Menikah itu 70% isinya ngobrol, lantas bagaimana kalau ngobrol saja sudah tidak nyambung? Ini bisa jadi perdebatan  yang tiada henti -- Elly Risman, Psikolog
Kompasianer, haqul yaqin, menyatukan dua isi kepala berbeda itu effort-nya luar biasa besar. Suami istri, tumbuh berkembang dengan latar belakang yang tidak sama.
Masing-masing dengan lingkungan pertemanan, lingkungan keluarga, pendidikan, pergaulan yang jauh berbeda. Namanya juga latar belakang berbeda, maka karakter (suami istri) terbentuk juga jauh berbeda.
Bagi teman-teman muslim, ada tuntunan/anjuran mencari pasangan yang sekufu. Adalah pasangan yang sepadan, baik dari sisi pendidikan, kelas sosial, jenjang ekonomi, dan kesepadanan- kesepadanan lainnya. Sehingga kalaupun ada perbedaan pada pasangan, hal itu masih bisa ditoleransi atau dikompromikan.
Kehidupan pernikahan itu, gelombangnya sangat-sangat tidak terprediksi. Jatuh bangkitnya, naik turunnya, jaya surutnya, benar-benar menjadi rahasia kehidupan.

◆ ◆ ◆ ◆ ◆

Yang Perlu Dikerjakan | Lanjutkan tulisan tentang perbedaan latar belakang suami istri dalam pernikahan, mulai setelah kalimat terakhirnya.

Bahan yang Disediakan |
◆ ◆ ◆ ◆ ◆

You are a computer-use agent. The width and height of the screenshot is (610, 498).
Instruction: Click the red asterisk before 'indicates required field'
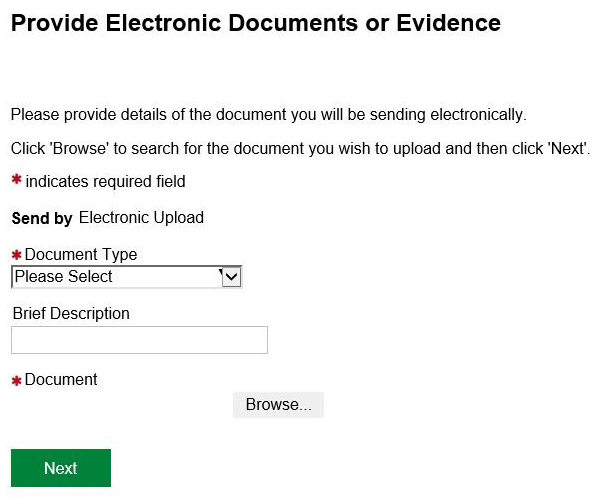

◆ ◆ ◆ ◆ ◆

Jawaban Tertulis |
Sekufu-nya suami istri, sangat membantu meminimalisir konflik agar tak berkepanjangan. Sepadannya suami istri, membuat nyambung saat ngobrol dan atau bertukar pikiran.
Karena menikah itu, 70 % isinya ngobrol dan kompromi.
-----
Saya dan istri, masing-masing berasal dari keluarga besar. Kalau semua ngumpul, saudara sekandung atau saudara ipar hampir tiga puluh-an. Belum lagi keponakan, belum saudara misan, belum lagi cucu, bisa-bisa rumah tidak cukup menampung.
Ayah dan ibu (kandung atau mertua), adalah orang generasi lama yang setia dengan satu pasangan. Istilah kata, meski bumi berguncang, guntur menggelegar, tetap bertahan dengan satu pasangan.
Wabil khusus pada ibu bapak kandung, saya mengenal karakter mereka jauh berbeda. Tetapi karena keduanya sepadan, lebih mudah memaafkan dan berkompromi.
Saya saksi hidup, perseteruan ayah dan ibu setelah itu esoknya rukun. Saya melihat sendiri, kesalnya ayah pada kekeras kepalaan ibu, tapi besoknya mesra lagi. Cekcok omongan bukan sekali dua kali, tapi selalu dan selalu berakhir dengan damai.
Kekompakan keduanya terbukti, saat mengalami masa-masa yang sulit. Kala itu kakak mbarep dan kakak kedua kuliah, saya berseragam merah hati putih. Gaji ayah sebagai guru sisa sedikit, karena dipotong aneka banyak cicilan.
Saya dapati keduanya ngobrol serius, di ruang tengah yang lengang. Saya masih kecil tak paham, tetapi dari nada bicara dan mimik keduanya. Cukuplah saya simpulkan, bahwa keadaan genting tengah dialami.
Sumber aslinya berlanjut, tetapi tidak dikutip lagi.